Périscope : Théâtre politique à Baghdad

Le rejet par le Parlement irakien de la résolution 1441 du Conseil de Sécurité de l’ONU relève davantage d’une mise en scène que d’une prise de position digne de ce nom. Ce Parlement n’est autre qu’une chambre d’enregistrement dont les résolutions n’engagent pas les autres pouvoirs irakiens.
Sa convocation est assimilée à une mise en forme plutôt qu’à un débat démocratique. Il faut donc attendre la réaction de Saddam Hussein lui-même, qui ne saurait tarder, pour savoir si l’Irak va jouer loyalement le jeu. Comme à son habitude, le président irakien attendra la dernière minute pour plonger. Car les jeux sont bel et bien faits et la réaction musclée du Parlement irakien, «pur théâtre politique» n’y changera strictement rien, la date butoir arrive à terme demain. Le moment de vérité approche.
Saddam Hussein est tenu de se conformer à la résolution 1441 du Conseil de Sécurité de l’ONU s’il veut éviter d’exposer son peuple à de terribles épreuves, car George Bush veut déclencher la guerre. D’ailleurs tout est déjà en place pour cette option à la fois probable et ultime : Le plan fignolé par les stratèges militaires américains ne demande qu’à être lancé. Ce plan testé en Afghanistan a prouvé son efficacité. Le jeu est donc terminé et, si une frappe devient inévitable, les Etats-Unis auront le dernier mot. Il faut s’en convaincre loin de tout chauvinisme béat ou nationalisme irréaliste. À les entendre, ils n’ont même pas besoin de l’accord du Conseil de Sécurité. Ils affirment que l’unanimité qui s’est dégagée autour du texte voté, même la Syrie était pour, les exempts de tout appel. Aucune manoeuvre, aucun report n’a de sens désormais car il y a consensus autour de la nécessité de rendre le monde plus pacifique en désarmant Saddam Hussein. On est entré dans la phase de tolérance zéro, à l’égard du régime irakien. Saddam Hussein a le fusil sur la tempe.

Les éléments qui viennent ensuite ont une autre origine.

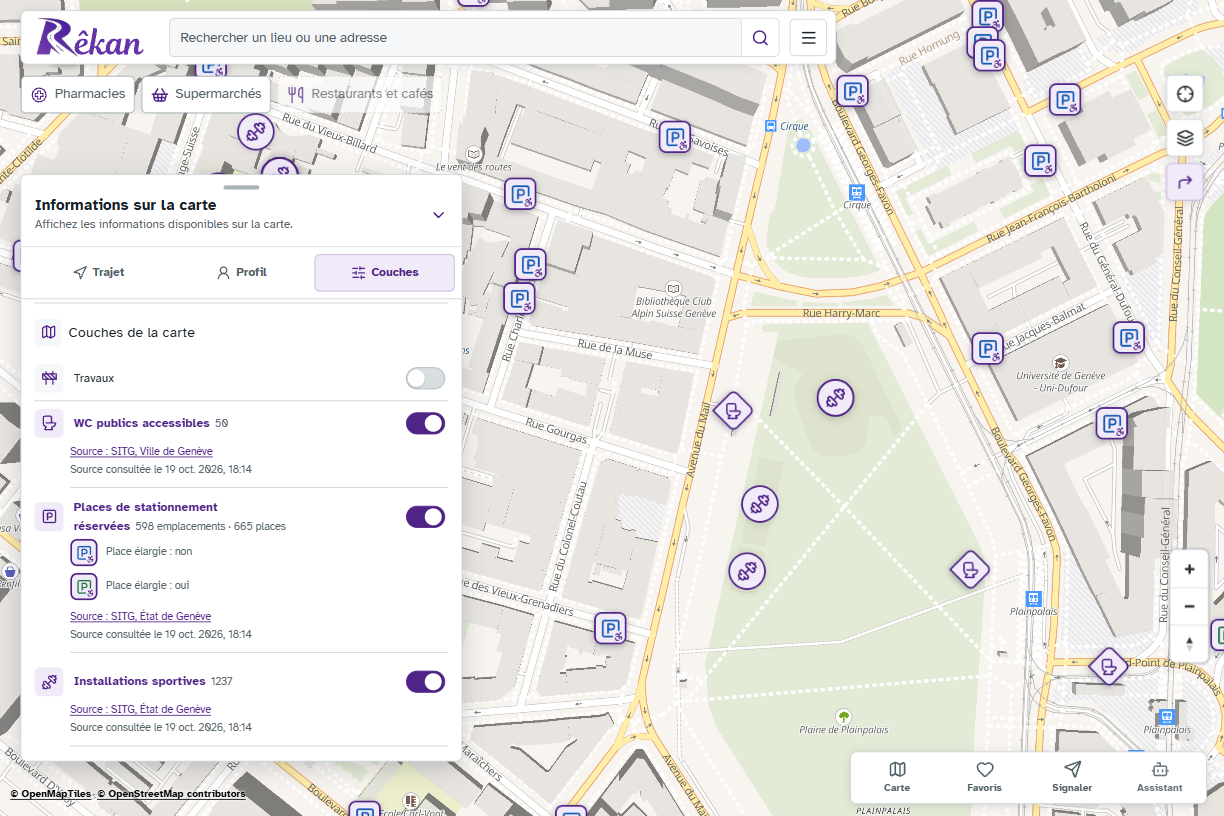Toggle Places de stationnement réservées layer
1224x816 pixels.
425,517
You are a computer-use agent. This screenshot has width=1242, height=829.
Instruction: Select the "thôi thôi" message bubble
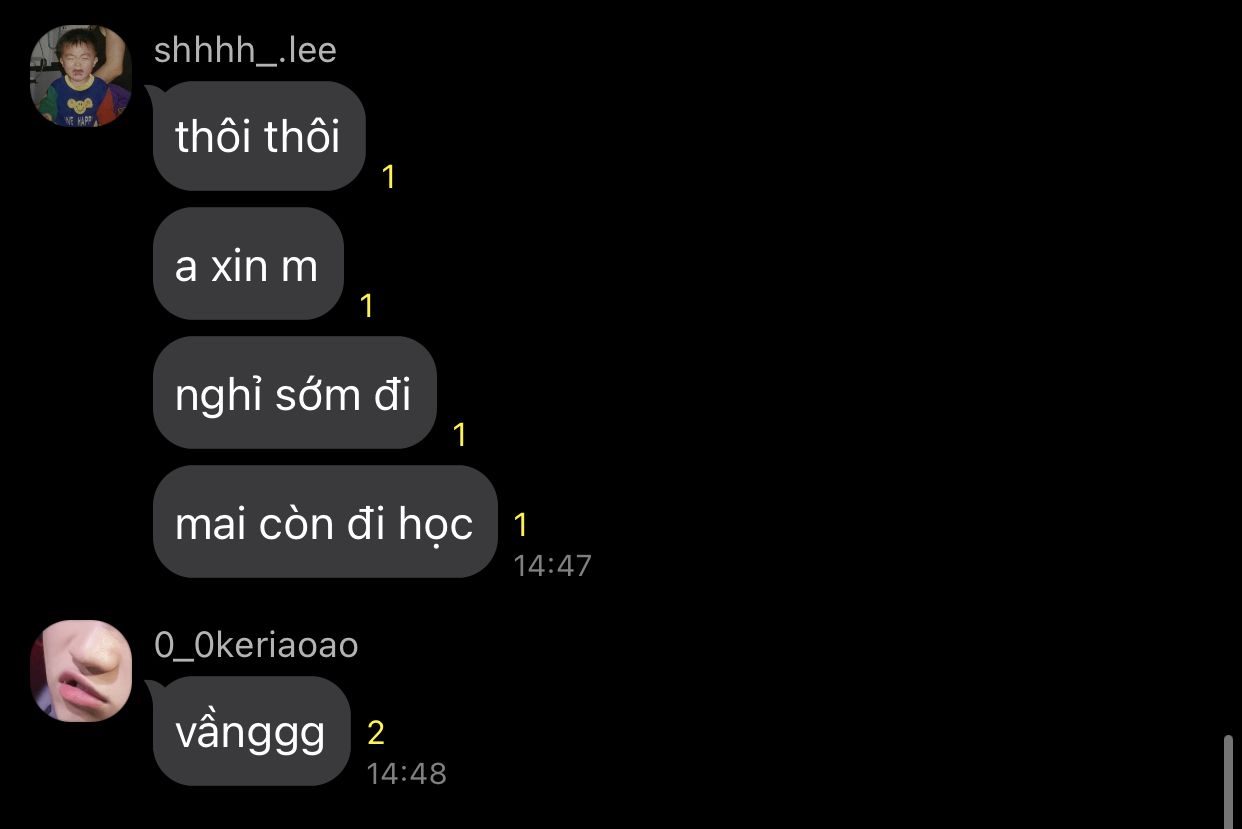click(x=259, y=136)
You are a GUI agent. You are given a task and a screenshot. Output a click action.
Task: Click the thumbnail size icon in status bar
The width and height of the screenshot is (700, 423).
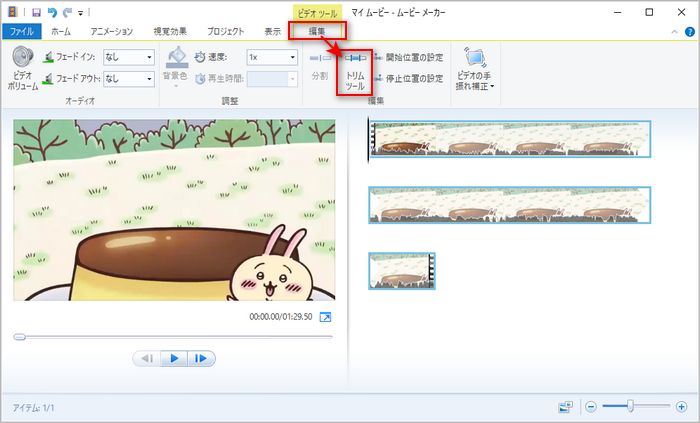(x=566, y=407)
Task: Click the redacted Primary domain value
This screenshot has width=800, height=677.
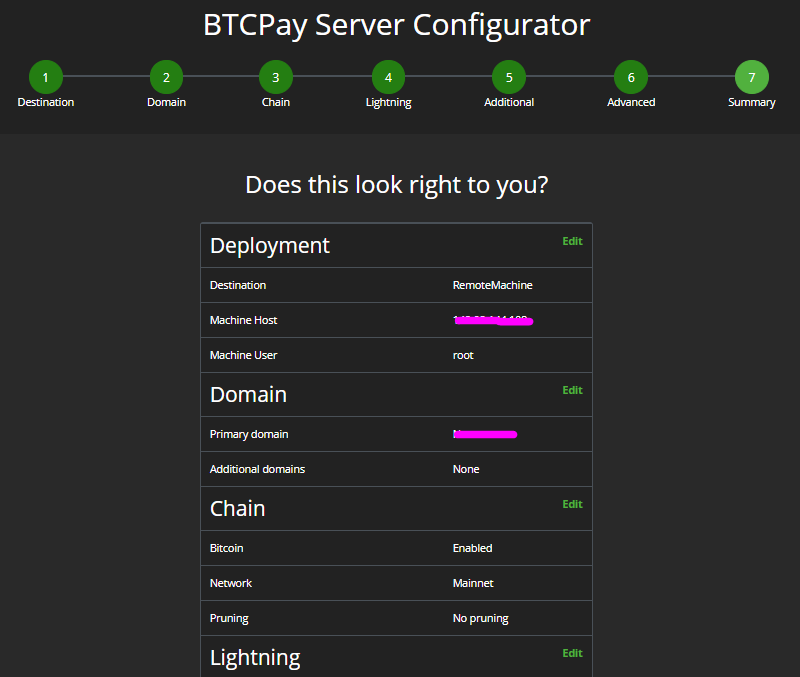Action: [485, 434]
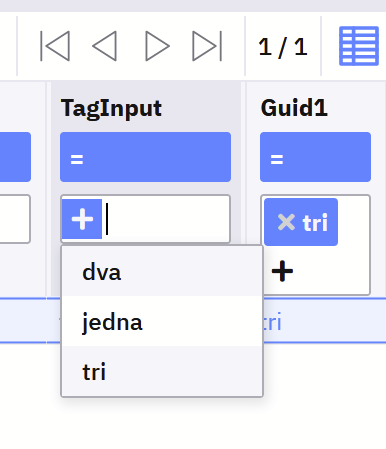Click the left column filter input box
Viewport: 386px width, 449px height.
click(15, 219)
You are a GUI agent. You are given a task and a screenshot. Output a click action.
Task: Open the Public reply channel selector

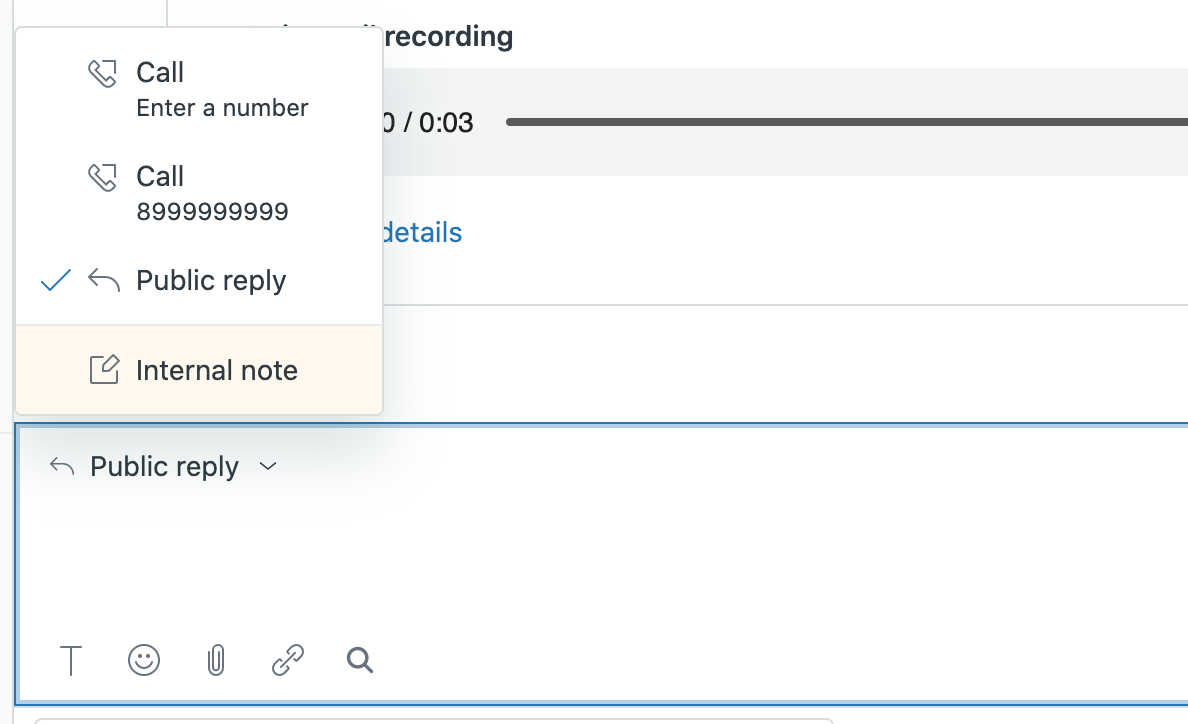click(165, 467)
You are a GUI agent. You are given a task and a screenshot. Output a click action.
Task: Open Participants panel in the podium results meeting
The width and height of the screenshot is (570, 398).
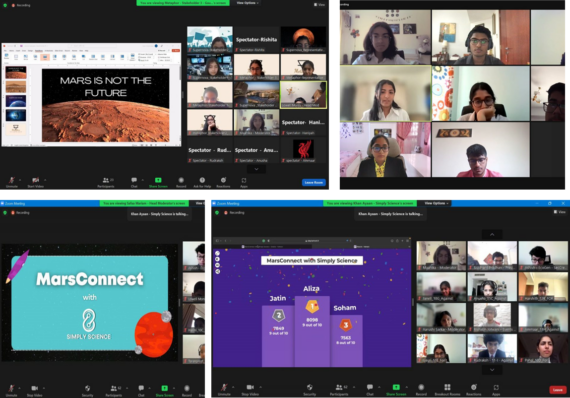coord(339,390)
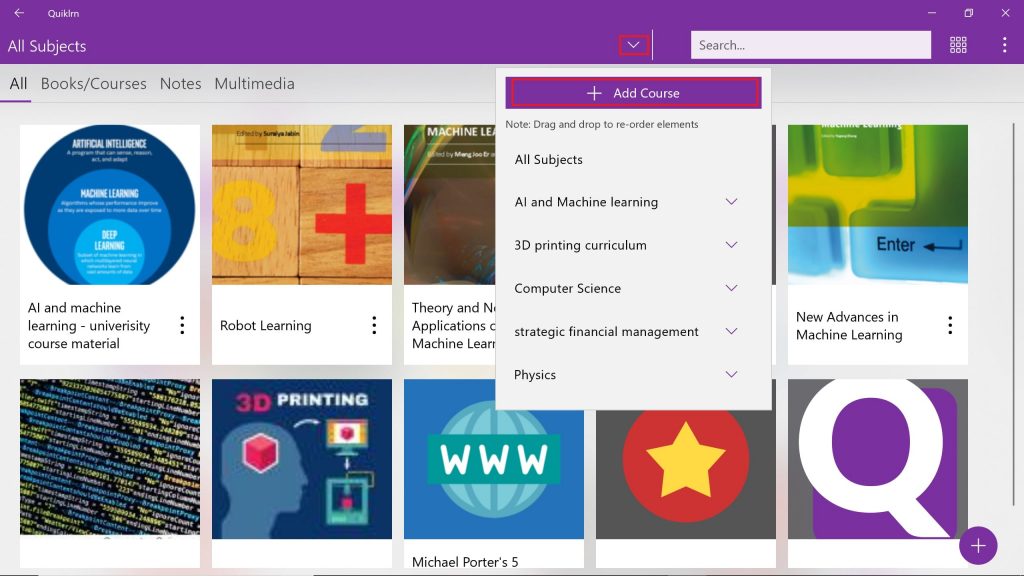Switch to the Multimedia tab
This screenshot has width=1024, height=576.
tap(254, 84)
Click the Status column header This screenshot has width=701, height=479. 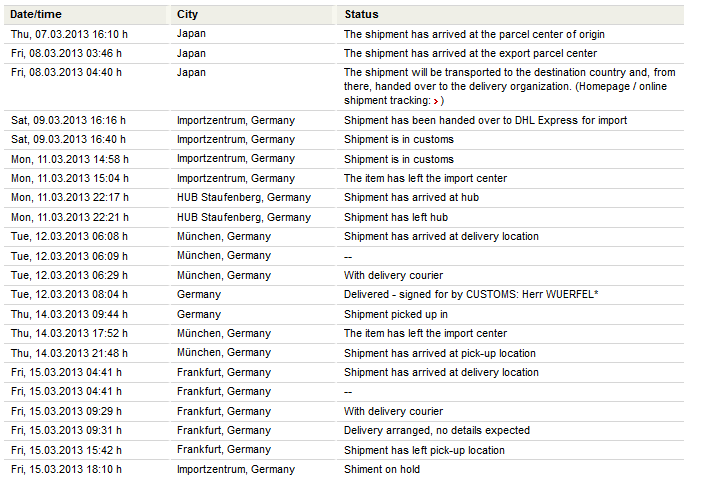361,14
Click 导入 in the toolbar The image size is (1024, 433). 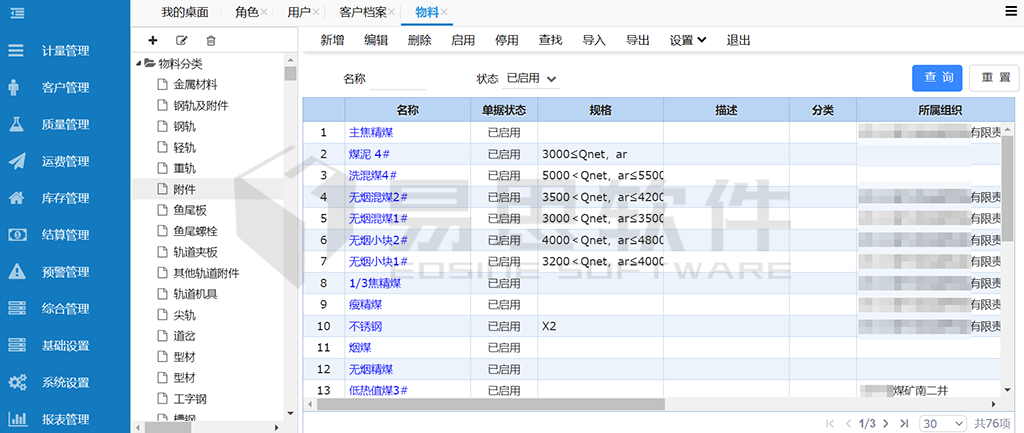[594, 40]
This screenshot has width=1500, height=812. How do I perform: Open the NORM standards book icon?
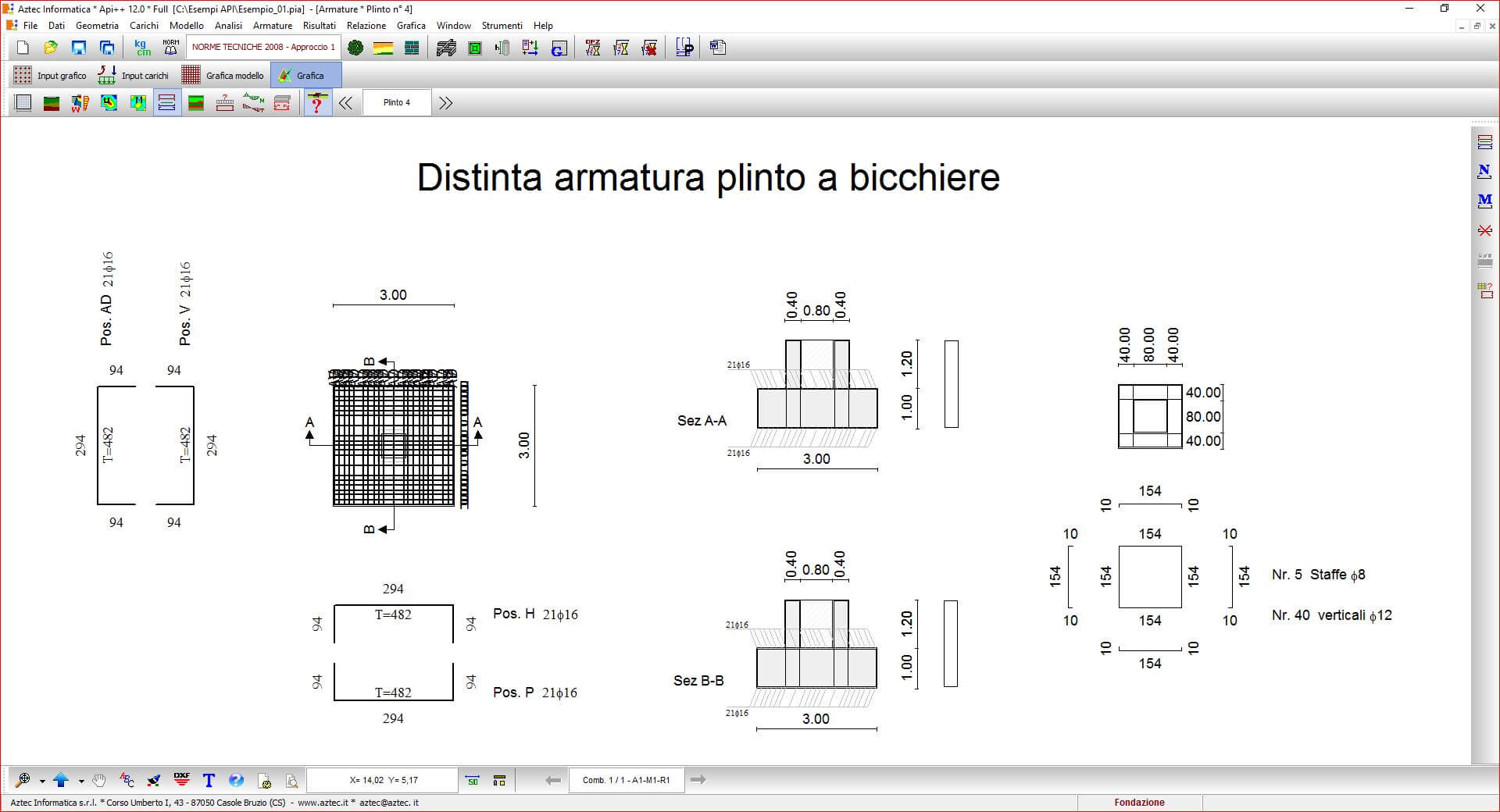click(170, 48)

Cette guerre semble d’ailleurs inévitable, qu’il accepte ou n’accepte pas la résolution 1441. Elle s’y prête à merveille puisque son libellé permet toutes sortes de lectures. Elle a été rédigée de façon vague avec cependant des conditions plus qu’humiliantes pour l’Irak. Ce pays est ainsi tenu de fournir dans les 30 jours toutes les informations concernant son potentiel militaire.
Les inspecteurs en désarmement auront toute latitude de visiter le moindre mètre carré des palais présidentiels. Ajoutées à d’autres mesures contraignantes, ces décisions pourraient amener Saddam Hussein à faire de faux pas. Or, à la moindre alerte, George Bush se dit prêt à appuyer sur la gâchette.